Most Americans (citizens and politicians) have lost touch with the fact that
the government is sanctioned "by the people, for the people", and look at
"The Government" as being a featureless black-box over which they can exert
no influence. The American political machine has discovered how to exploit
the two party system to create elections that pit candidates with no major
differences against each other, and to spin everything such that the
candidates have a superficial appearance of difference. The
American political institution, as it exists now, wants only to perpetuate
itself. Constituents are only too happy to oblige, so long as their districts
continue to receive the gravy-train of tax dollars. The "War on Terror" has
been a wonderful gravy train for pork barrel
To this end, the best interests of the political establishment lie in
pumping as many tax dollars through the government as possible to keep
average citizens happy, and to reinforce the public perception that the
operation of government isn't something citizens have any material control
over. The "War on Terror" is a great tool for politicians.
The average American citizen has little in the way of motivation or long
term goals. I get the feeling that most of my fellow citizens are working
hard and striving to make it to the next evening "reality" television show
broadcast, the next major sporting event, or the next weekend. (Perhaps a
few have a longer-term goal to buy another new SUV, obtain another home equity
loan and sink deeper into debt, or get locked into another multi-year
wireless telephone contract w/ a shiny new phone and some nice MP3 ring tones.)
We are an aimless, sedentary society. Human nature is to be lazy, fat, and
"happy"-- to expend the least possible energy for the greatest reward. Life,
in general, works this way-- sinking into a local minimum in a vast fitness
landscape. It's also human nature to want some else to take care of life's
details for you. I do think that people can rise above human nature, but
they have to have their attention drawn to their human failings.
Living in mortal fear, and asking "The Government" to take
care of you is great, because it makes a convenient excuse for such a
slovenly, fiscally irresponsible lifestyle.
For those who profit from this mortal fear, pointing out the awful humanity
of fat slob Americans is the last thing they'd want to do.
As far as I can see, it's a win / win scenario for all the parties involved!
The terrorists get to inflict terror, the political machine gets to
perpetuate itself and remain in power, and the average American citizen gets
to fulfill their basic human desires to be complacent and "taken care of"--
sinking deeper and deeper into a warm, soft cocoon of materialism and debt
while trying to seek comfort from the mortal fear they live in. Is it
sustainable over the long term? Does it really matter?
I'm not scared of the terrorists, I'd like my freedom of speech and assembly
back, and I'm damned tired of playing "security theatre". Being a late
20's / early 30's self-employed, unmarried, childless, fiscally conservative
citizen who pays for his own health insurance, doesn't drive an SUV, owns a
house, and doesn't have any credit card debt makes me feel like a hugely
underrepresented demographic, both in government, and in American society in
general.

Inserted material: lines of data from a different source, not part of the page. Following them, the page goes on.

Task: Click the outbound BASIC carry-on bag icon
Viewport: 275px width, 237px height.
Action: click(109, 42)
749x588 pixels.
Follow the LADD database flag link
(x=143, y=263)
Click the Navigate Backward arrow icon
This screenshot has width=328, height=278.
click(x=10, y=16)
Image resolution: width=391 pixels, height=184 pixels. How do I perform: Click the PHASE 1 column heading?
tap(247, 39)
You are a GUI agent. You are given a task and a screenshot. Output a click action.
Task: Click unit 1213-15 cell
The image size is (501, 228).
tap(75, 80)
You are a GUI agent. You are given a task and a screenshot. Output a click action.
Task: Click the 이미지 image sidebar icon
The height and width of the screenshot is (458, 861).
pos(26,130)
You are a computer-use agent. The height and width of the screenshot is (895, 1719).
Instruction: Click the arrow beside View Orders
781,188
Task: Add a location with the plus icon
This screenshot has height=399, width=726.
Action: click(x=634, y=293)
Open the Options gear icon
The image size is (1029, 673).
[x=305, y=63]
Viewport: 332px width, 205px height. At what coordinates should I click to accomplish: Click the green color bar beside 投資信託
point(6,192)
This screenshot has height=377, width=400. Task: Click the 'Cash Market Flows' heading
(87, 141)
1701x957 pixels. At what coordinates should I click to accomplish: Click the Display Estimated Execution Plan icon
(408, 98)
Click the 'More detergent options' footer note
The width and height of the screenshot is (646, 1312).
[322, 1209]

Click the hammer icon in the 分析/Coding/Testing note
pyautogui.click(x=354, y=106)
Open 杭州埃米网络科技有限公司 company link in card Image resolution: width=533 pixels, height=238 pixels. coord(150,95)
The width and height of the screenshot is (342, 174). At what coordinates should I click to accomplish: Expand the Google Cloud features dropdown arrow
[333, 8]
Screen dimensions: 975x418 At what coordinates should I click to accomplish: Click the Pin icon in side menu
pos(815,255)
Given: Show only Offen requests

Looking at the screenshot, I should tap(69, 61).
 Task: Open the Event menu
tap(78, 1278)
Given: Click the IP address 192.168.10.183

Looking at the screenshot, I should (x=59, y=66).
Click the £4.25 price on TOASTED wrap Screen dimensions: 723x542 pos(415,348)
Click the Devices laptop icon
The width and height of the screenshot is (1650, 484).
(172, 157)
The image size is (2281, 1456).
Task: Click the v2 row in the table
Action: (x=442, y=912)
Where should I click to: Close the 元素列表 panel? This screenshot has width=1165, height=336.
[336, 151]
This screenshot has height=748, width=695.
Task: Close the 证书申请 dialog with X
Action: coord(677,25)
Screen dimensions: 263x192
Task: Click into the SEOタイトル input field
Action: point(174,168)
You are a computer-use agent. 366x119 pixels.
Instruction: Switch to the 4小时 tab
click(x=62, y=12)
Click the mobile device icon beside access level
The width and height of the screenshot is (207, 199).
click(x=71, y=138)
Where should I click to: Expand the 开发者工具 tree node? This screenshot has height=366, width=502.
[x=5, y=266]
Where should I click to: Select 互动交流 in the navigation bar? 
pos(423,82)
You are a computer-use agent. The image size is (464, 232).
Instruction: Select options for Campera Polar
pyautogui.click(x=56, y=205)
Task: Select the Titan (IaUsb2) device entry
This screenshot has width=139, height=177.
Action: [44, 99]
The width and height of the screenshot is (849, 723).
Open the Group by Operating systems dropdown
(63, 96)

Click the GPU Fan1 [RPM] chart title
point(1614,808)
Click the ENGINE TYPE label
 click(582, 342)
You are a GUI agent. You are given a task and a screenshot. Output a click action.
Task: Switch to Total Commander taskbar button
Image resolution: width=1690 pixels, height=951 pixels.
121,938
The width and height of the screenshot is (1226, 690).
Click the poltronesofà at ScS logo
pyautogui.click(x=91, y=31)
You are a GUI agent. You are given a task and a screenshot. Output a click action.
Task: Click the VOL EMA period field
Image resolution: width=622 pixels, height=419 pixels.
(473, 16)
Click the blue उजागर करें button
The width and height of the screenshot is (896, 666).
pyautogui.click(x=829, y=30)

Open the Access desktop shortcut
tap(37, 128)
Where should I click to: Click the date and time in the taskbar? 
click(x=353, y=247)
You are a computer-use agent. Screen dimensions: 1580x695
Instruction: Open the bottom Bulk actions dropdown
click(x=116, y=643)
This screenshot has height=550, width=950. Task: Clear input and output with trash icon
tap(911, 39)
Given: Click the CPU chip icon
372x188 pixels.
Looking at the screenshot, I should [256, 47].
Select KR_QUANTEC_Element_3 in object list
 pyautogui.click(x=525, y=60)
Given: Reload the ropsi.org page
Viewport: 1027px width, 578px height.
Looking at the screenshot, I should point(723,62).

Worse, I know that I'll be paying for fellow citizens' lifestyle
choices in the next few years-- right before China comes in and buys this
whole thing out from under us.
Hopefully somebody comes out of this whole thing ahead. I don't know how to
fix it, and I don't even think I care anymore. For my part, I feel fairly
certain that the reward for my labor won't be what I'd like (an independent
lifestyle, free from the interference of others, to live and work as I see
fit), but rather will be a life of working to subsidize everyone else when
we eventually have to "pull together" and try to bail the country out.